Im Fokus der Ausstellung stehen - ganz schlicht - Mädchen. Welches Mädchenbild zeigt sich in den heutigen Kinderbüchern? "Wenn man schon so lange schreibt wie ich, fällt natürlich auf, wie sehr sich die Mädchenfiguren in der Kinderliteratur im Text wie in der Illustration in den letzten Jahrzehnten entwickelt und ausdifferenziert haben", sagt die Kinderbuchautorin Kirsten Boie, die bei der Ausstellungseröffnung lesen wird. "Inzwischen dürfen Mädchen ganz selbstverständlich nicht nur alles, was früher nur die Jungs durften, sie dürfen sogar wieder, was früher nur die Mädchen durften. Und vor allem, sie dürfen beides zusammen!"

So finden sich auf den Zeichnungen keine rosa glitzernden Barbies oder Lillifees, sondern Kinder mit Persönlichkeit, wie im echten Leben. Florentine etwa kämpft mit ihrem "Schwi-Schwa-Schweinehund", so der Titel des Buchs von Karoline Kehr, und benimmt sich dabei nicht besonders nett. Und die namenlose "Kleine" in Peter Schössows "Gehört das so??! Die Geschichte von Elvis" begegnet uns als widerborstiges, uncharmantes Bündel. Bis sich herausstellt, dass sie auf ihre grantelige Weise ihren Freund Elvis betrauert, den Kanarienvogel. Der wird dann gleich an Ort und Stelle beerdigt.

Ob Trennung der Eltern oder kreativer Ungehorsam - kein Thema ist so groß oder schwer, als dass es Kinder nicht anginge. Das ist eine der Erkenntnisse, die der Besucher aus der Ausstellung mitnimmt, und es ist beglückend zu erleben, wie ernst Illustratoren und Autoren ihr junges Publikum nehmen, indem sie ihnen diese Themen zumuten und sie altersgerecht verhandeln. Doch wie im Leben geht es natürlich auch in den Büchern keinesfalls nur traurig zu. "Hauptsache, es wird kein Hund", kontert ein werdender Vater im gleichnamigen Buch von Katja Kamm (Zeichnungen) und Martin Baltscheit (Text) die immergleiche Frage, was "es" denn werde - was die kleine Tochter zum Anlass für haarsträubend komische Zukunftsvisionen nimmt. Warum eigentlich kein Hund als Familienzuwachs?
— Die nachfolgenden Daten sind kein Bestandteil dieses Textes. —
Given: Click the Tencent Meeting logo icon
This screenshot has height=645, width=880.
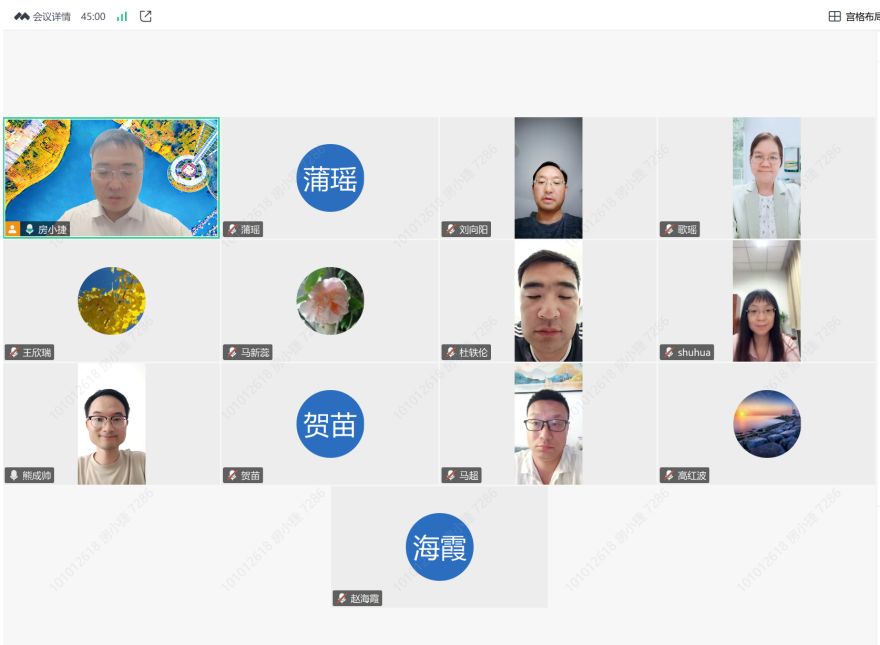Looking at the screenshot, I should pos(21,17).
Die Ausstellung erhebt ausdrücklich keinen Anspruch auf Vollständigkeit. "Hamburg ist die Bilderbuchhauptstadt Deutschlands", sagt die Kuratorin Dagmar Gausmann-Läpple. "Das weiß nur keiner. Man muss es hinausposaunen." Schon durch die große Tradition der Hochschule für Angewandte Wissenschaften, aber auch im Gefolge der zahlreichen Verlage und Medienhäuser ist die Landschaft an Bilderbuchkünstlern reich. Von den unzähligen Hamburger Illustratoren sind acht vertreten, darunter Stars der Szene wie Sabine Wilharm, die den deutschen Harry Potter entwickelt hat, oder Ole Könnecke. Als Auswärtige ist die Leipzigerin Yvonne Kuschel, bekannt geworden als politische Zeichnerin, mit ihrem ersten Kinderbuch "Lilli, machst du Quatsch?" dabei.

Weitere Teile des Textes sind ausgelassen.